- [WHAT YOU WILL DO] Print each line exactly, beginning with the one where "1810x1044 pixels." appears and ending at the last line below.

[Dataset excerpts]
* * *

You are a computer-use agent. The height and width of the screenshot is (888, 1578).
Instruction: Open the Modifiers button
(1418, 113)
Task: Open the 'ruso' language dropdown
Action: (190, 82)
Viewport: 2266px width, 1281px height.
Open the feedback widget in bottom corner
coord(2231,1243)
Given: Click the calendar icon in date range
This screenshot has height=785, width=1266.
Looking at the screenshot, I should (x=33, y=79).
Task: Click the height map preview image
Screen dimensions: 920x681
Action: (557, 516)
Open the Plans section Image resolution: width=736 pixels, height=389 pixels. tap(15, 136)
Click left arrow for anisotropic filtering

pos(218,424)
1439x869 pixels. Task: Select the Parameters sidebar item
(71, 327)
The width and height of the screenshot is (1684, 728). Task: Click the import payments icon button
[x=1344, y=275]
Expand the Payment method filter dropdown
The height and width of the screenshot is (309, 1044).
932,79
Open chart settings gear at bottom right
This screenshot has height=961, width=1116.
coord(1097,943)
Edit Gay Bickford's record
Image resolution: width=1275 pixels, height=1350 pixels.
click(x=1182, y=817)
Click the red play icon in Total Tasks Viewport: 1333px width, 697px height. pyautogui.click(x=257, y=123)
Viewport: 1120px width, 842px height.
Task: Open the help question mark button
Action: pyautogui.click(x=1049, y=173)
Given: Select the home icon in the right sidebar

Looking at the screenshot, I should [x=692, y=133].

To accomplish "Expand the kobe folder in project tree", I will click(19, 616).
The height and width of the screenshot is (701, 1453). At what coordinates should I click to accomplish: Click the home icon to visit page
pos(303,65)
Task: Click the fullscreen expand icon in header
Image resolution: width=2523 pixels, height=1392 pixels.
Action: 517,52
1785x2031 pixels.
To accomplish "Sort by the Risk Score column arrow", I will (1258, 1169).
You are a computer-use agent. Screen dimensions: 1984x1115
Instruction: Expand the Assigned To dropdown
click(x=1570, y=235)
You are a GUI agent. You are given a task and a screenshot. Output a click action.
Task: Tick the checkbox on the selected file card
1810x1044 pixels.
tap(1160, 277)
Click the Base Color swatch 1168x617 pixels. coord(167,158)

* * *

- [OUTPUT BELOW]
1810x1044 pixels.
tap(1160, 277)
Click the Base Color swatch 1168x617 pixels. coord(167,158)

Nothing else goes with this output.